WORK REQUIRED –
Collect each line of the data below that contains the word "pixels".

--- start of ENTRIES ---

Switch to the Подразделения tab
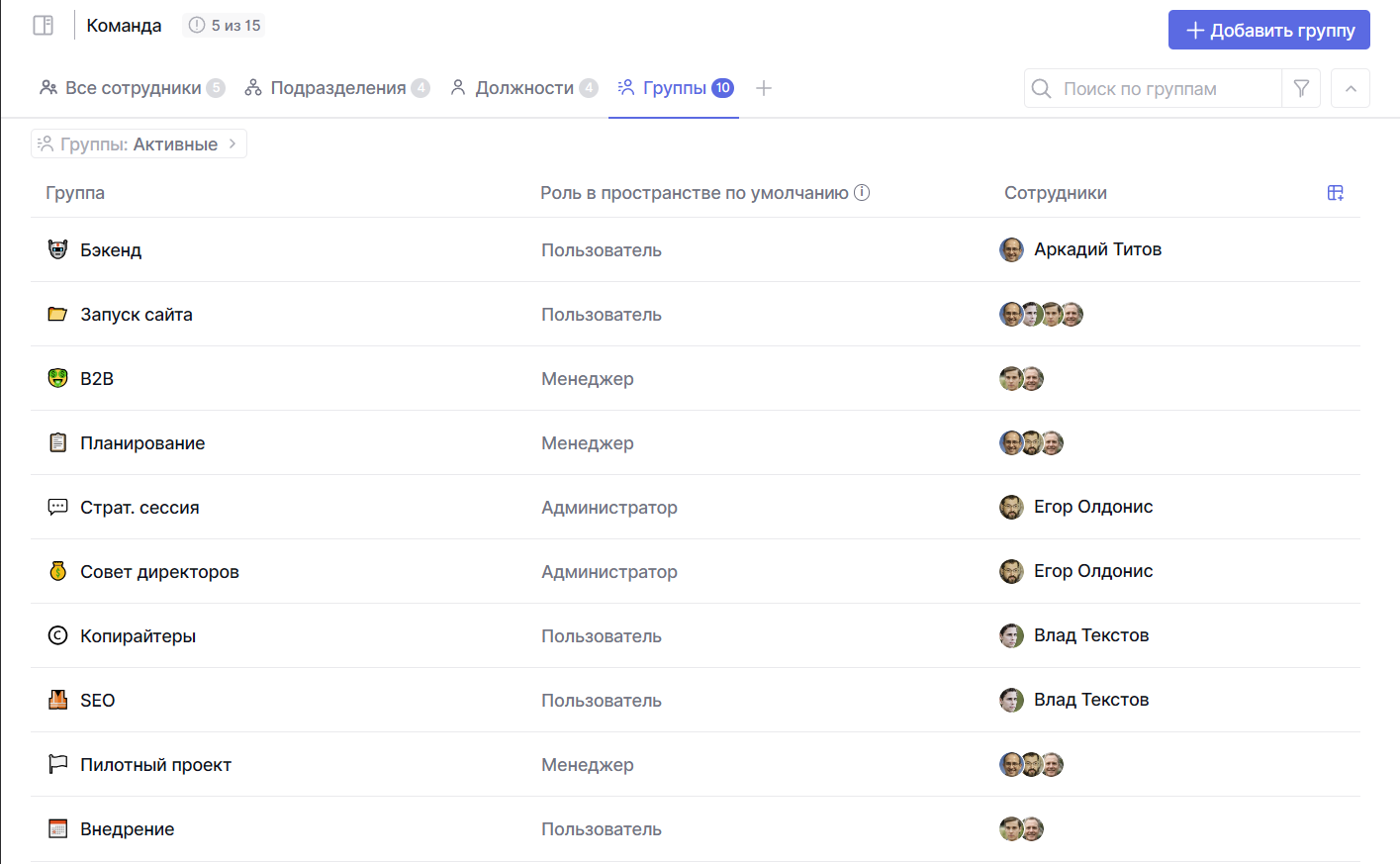The width and height of the screenshot is (1400, 864). click(336, 88)
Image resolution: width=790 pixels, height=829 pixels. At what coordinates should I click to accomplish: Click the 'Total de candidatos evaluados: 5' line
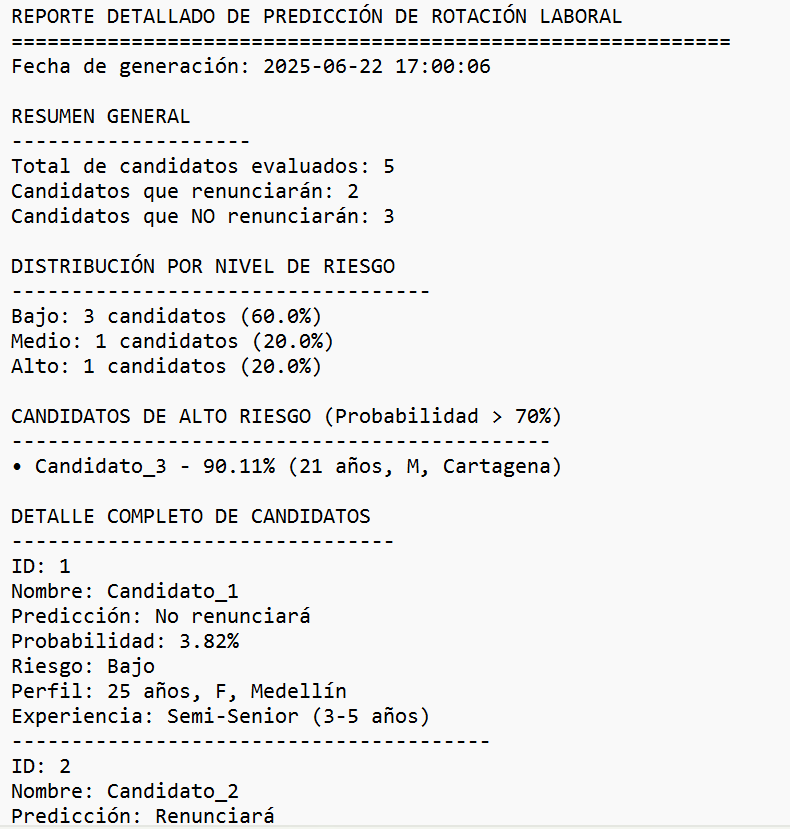(203, 166)
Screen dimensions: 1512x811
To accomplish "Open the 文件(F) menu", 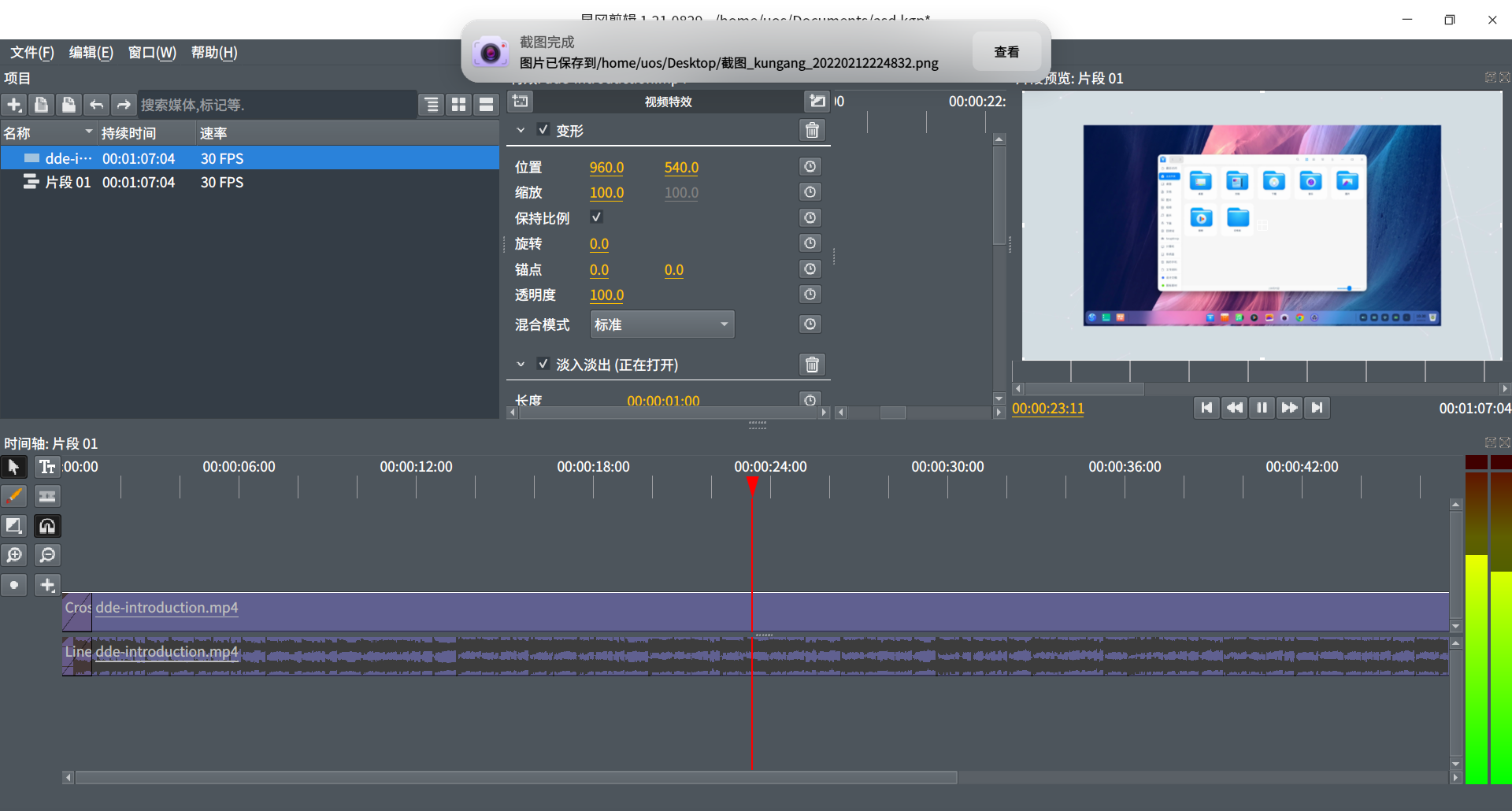I will click(x=32, y=53).
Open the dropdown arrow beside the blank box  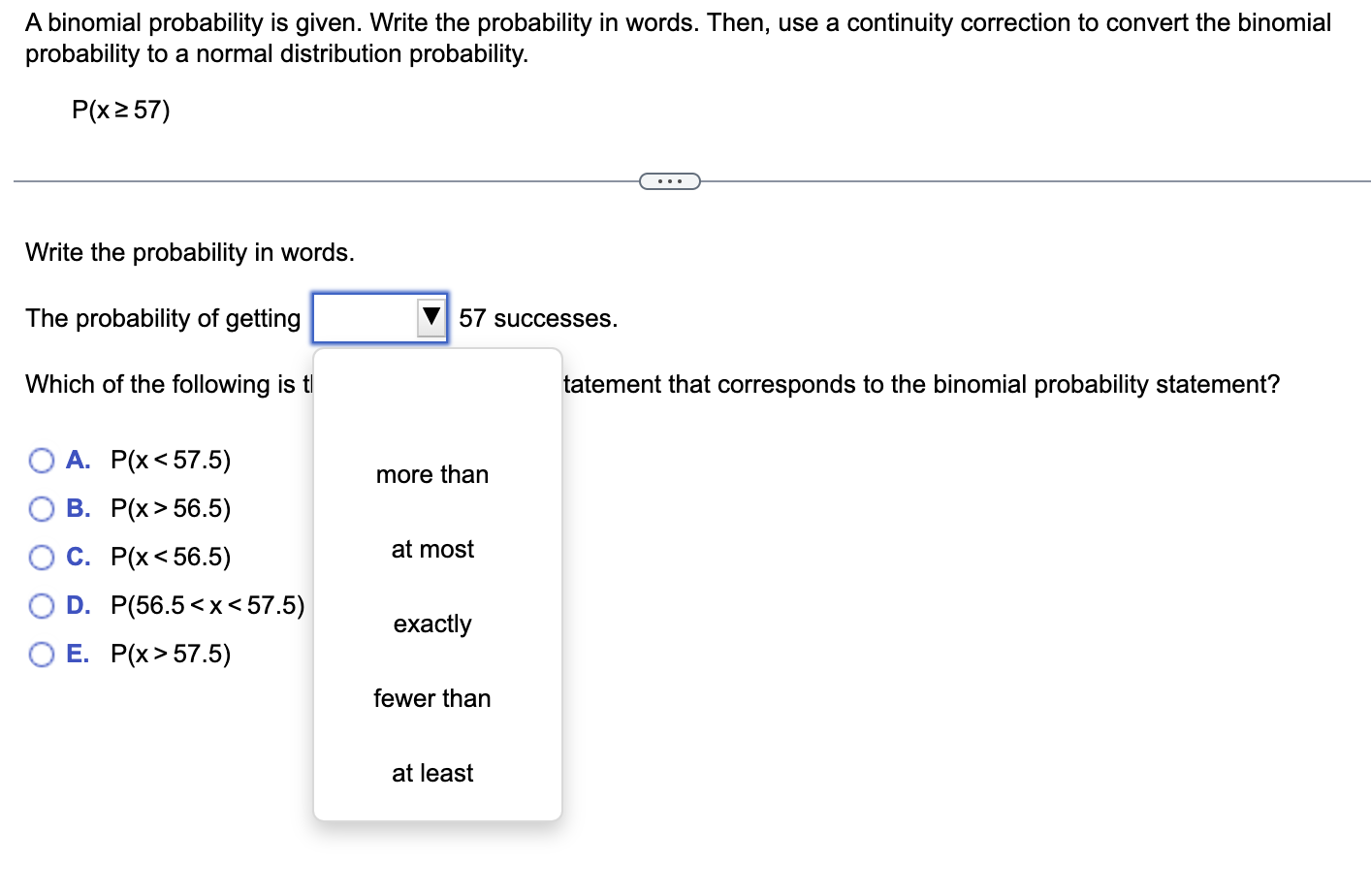click(430, 317)
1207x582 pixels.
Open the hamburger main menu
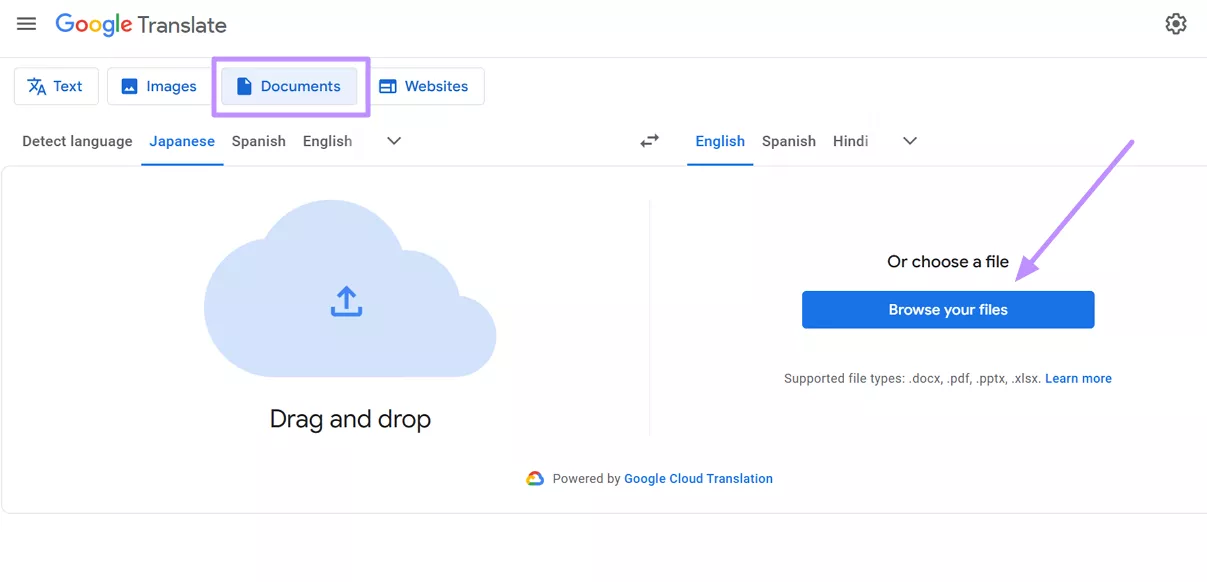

--- end of ENTRIES ---

ANSWER TO THIS PROBLEM –
Image resolution: width=790 pixels, height=829 pixels. At what coordinates should I click to accomplish: Click the 'Total de candidatos evaluados: 5' line
1207x582 pixels.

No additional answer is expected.